Größere Verwaltungs- und Industriestadt an einem breiten Fluß. Gäbe es hier nicht Unterkünfte, Restaurants und Kneipen, wir zögen sogleich wieder unserer Wege. So nutzen wir die Gelegenheit zu einem kurzen Eintauchen ins städtische Leben, wenngleich man dieses auch als zutiefst provinziell bezeichnen muß, vor (oder nach) dem Erlebnis der unendlichen Weite des Kap Breton. Die Innenstadt ist sogar nicht mal häßlich. Sydney wurde 1785 von amerikanischen Loyalisten gegründet, die der englischen Monarchie verbunden waren und sich mit der Unabhängigkeit ihrer Heimat nicht abfinden konnten. Bis auf den heutigen Tag trifft man in manchen Läden auf das Konterfei der englischen Königin. Ach, wären doch alle Untergebenen auf der Insel ihrem Königshaus so treu ergeben wie die Menschen hier, weit weg von Charles, Diana und mißliebigen Boulevardblättern!

Kost & Logis

Park Place Bed & Breakfast:

Gathering House Bed & Breakfast: bei Jean und Ken Philips, 148 Crescent Street, T. 539-71 72. Wieder in einem Wohnviertel, nur fünf Minuten zu Fuß vom Geschäftszentrum. Die Crescent Street verläuft zwischen Kings Road und Argyle Street, in der Nähe dreier kleiner Seen, gar nicht weit vom Gericht (Court House). Das große viktorianische Gebäude könnte mit seiner Säulenveranda auch in Louisiana stehen. Radler sind besonders willkommen. Nur wenig höhere Preise, was man von außen nicht vermuten würde. Die Aufnahmeformalitäten erledigt eine nette Dame.

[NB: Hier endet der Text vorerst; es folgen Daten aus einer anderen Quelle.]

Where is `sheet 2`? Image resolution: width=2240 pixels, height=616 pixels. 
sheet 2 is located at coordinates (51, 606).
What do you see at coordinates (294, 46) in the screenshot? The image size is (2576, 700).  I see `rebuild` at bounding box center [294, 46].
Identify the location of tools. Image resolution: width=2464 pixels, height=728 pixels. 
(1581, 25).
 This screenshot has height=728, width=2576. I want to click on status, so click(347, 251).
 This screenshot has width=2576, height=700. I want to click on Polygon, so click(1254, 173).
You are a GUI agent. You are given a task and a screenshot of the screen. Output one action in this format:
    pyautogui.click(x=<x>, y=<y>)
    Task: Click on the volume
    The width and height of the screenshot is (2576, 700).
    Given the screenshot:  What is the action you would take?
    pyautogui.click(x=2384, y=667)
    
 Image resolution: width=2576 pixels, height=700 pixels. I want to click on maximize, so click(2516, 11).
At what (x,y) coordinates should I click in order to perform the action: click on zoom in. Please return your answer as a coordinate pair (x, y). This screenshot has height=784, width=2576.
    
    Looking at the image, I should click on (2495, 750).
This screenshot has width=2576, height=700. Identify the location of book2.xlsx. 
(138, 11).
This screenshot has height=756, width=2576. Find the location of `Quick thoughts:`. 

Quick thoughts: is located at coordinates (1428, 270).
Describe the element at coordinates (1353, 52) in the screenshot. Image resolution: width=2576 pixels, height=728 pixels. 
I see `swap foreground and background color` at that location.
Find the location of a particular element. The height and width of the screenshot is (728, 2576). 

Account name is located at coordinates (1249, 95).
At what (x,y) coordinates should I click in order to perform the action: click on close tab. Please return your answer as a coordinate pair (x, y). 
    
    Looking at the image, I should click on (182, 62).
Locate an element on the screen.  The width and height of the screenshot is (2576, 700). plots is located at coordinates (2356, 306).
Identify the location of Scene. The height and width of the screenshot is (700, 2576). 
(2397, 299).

Royal Hotel: 345 Esplanade, T. 539-21 48; mitten in Sydney, an der Flußavenue und daher leicht zu finden. Baujahr 1898, frankophone Leitung. Am Eingang ein Elchkopf und ein Titanic-Gemälde. Die altfränkischen Zimmer haben durchaus was und gehen teilweise zur Straße, teilweise aber auch nach hinter hinaus (nachts angenehmer).

Paul´s Hotel: Pitt Street, Ecke Esplanade Avenue; also ganz zentral. T. 562-57 47. Hier scheinen viele Franzosen abzusteigen - liegt wahrscheinlich am Chef des Hauses, Colin, der akadischer Abstammung ist. Durch die Flure weht der Charme der Jahrhundertwende. Zimmer wahlweise mit oder ohne Dusche / WC. Nur eine Nuance teurer als ein B & B.

Daniel´s Bar and Restaurant: 456 Charlotte Street; gemütliches Lokal - zugleich Bar und Restaurant - in der Parallelstraße zur Esplanade Avenue und zum Fluß. Bewirtung von 11-22h. Billardtische, Ventilatoren an der Decke, Musik, Video und ein diskretes Eckchen für Glücksspiele. Serviert werden Suppen, Salate, Natchos, Steaks, Sandwiches und Hummergerichte. Besonderheit des Hauses: Awson Blossom, eine Riesenzwiebel, in Pflanzenöl fritiert.

Einen heben

Smooth Hermans: große Bar unter dem Restaurant Joe´s Warehouse; 424 Charlotte Street. Im unteren Teil der Kneipe eine Bühne für lokale Rockgruppen. Bekanntschaft mit einheimischen jungen Leuten schließt man hier eher am Wochenende.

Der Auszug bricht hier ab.